QR codes: scanning or scamming?

News 28 Mar, 2012

New research claims scanning QR codes could be giving away more information than you think.

UKFast is claiming QR codes may not be safe after its research revealed the risks behind scanning the seemingly innocuous marketing tool.

While the popular mobile compatible codes are intriguing to many, they are opening more doors for scammers to hack into smartphones, according to the company.

QR codes, which look like a supped up version of the regular black and white bar code, can be scanned by smartphones and uploaded to reveal a webpage with a promotion or offer.

Often, people will scan these codes, anxious to find out what website they will be led to, not realising what lies at the other end is a webpage could leak malware onto their mobile devices.

“When you consider the amount of highly sensitive information we store on our mobile devices, it is very concerning that such a simple plot could leave them an ‘open-book’ for criminals – especially bearing in mind that both Android and Apple devices were affected,” said Stuart Coulson, security expert at UKFast.

The security hazard was exposed through a recent attack on hacktivists, including Anonymous and LulzSec. Victims who scanned the anonymous QR code had their mobile devices infected with malware that handed over access to all SMS messages, emails and call logs on the device.

QR codes are increasing in popularity as smartphone usage continues to spread rapidly. In areas with high wi-fi accessibility, like the UK, the codes are becoming a part of every day life.

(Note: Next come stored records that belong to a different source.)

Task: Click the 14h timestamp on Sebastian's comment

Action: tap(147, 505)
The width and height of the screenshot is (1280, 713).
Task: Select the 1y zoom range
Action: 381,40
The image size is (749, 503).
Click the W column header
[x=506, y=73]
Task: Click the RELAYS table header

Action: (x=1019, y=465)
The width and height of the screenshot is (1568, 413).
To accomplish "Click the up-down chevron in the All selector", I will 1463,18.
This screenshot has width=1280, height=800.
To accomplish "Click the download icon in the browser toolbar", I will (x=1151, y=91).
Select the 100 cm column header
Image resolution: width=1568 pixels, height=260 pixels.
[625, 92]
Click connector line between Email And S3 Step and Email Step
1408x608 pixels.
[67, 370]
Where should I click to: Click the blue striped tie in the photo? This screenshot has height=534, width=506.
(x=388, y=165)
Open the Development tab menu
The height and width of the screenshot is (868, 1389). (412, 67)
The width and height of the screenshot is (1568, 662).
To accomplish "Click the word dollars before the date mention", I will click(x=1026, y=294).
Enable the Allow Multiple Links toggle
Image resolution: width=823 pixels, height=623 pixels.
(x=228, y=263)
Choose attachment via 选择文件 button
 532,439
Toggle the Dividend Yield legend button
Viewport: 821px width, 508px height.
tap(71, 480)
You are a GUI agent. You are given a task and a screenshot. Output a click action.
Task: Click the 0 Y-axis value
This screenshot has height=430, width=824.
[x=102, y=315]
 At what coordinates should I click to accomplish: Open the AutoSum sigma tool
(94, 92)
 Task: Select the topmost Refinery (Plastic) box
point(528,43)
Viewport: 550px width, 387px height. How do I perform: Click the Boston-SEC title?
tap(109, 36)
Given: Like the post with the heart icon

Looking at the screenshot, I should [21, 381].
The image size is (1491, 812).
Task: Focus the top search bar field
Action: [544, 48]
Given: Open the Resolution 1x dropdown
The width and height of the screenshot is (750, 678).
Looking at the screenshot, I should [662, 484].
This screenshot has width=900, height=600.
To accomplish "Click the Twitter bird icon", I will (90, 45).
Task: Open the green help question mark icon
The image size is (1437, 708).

“QR codes are becoming more commonplace and unfortunately lots of young people don’t think twice before scanning them," added Coulson.

"In fact, it’s often the curiosity over what the code might uncover that makes people click on them. That’s getting into dangerous ground.”

With nothing to distinguish dangerous scam codes from the real ones, this technology is becoming much less trustworthy.

“The problem with the codes is that we simply cannot guess where it is going to take us nor what access it will give into our device," said Coulson.

"It could be an exciting marketing message but it could be a route for cyber criminals to hijack our devices and steal our personal data.”

The security expert concluded: "We have to be more aware that security must come hand in hand with the fun side of technology.”